REQUIRED WORK
Needed from the data below: all lines that contain the word "first".

SOURCE INFORMATION
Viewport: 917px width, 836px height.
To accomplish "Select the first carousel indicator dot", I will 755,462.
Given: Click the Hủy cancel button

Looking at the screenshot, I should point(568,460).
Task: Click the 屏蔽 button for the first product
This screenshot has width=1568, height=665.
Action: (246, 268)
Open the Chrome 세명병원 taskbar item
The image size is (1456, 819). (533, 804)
...
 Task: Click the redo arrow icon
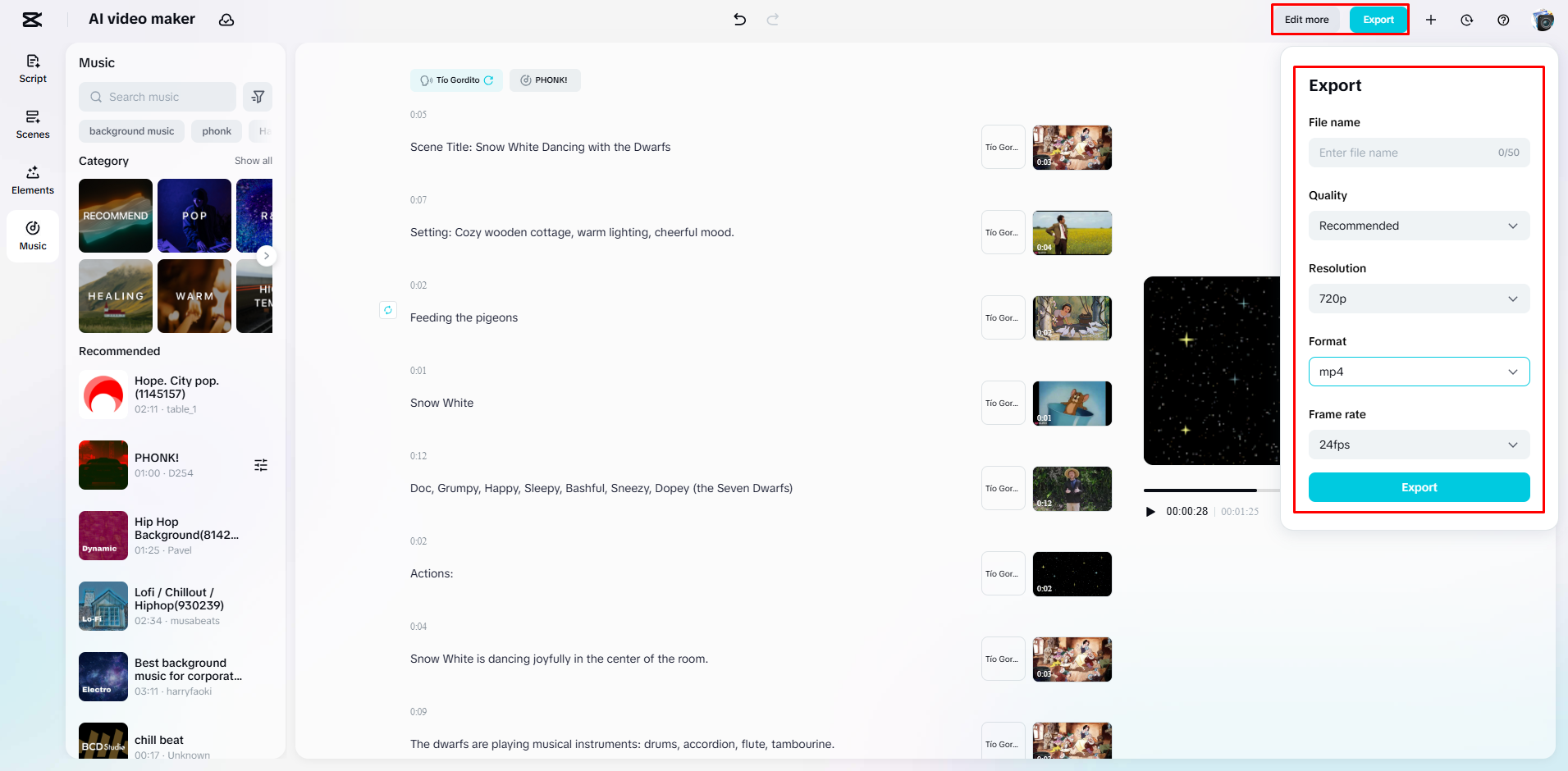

ANSWER SECTION
To accomplish "Select the first carousel indicator dot", I will 755,462.
Task: Click the 屏蔽 button for the first product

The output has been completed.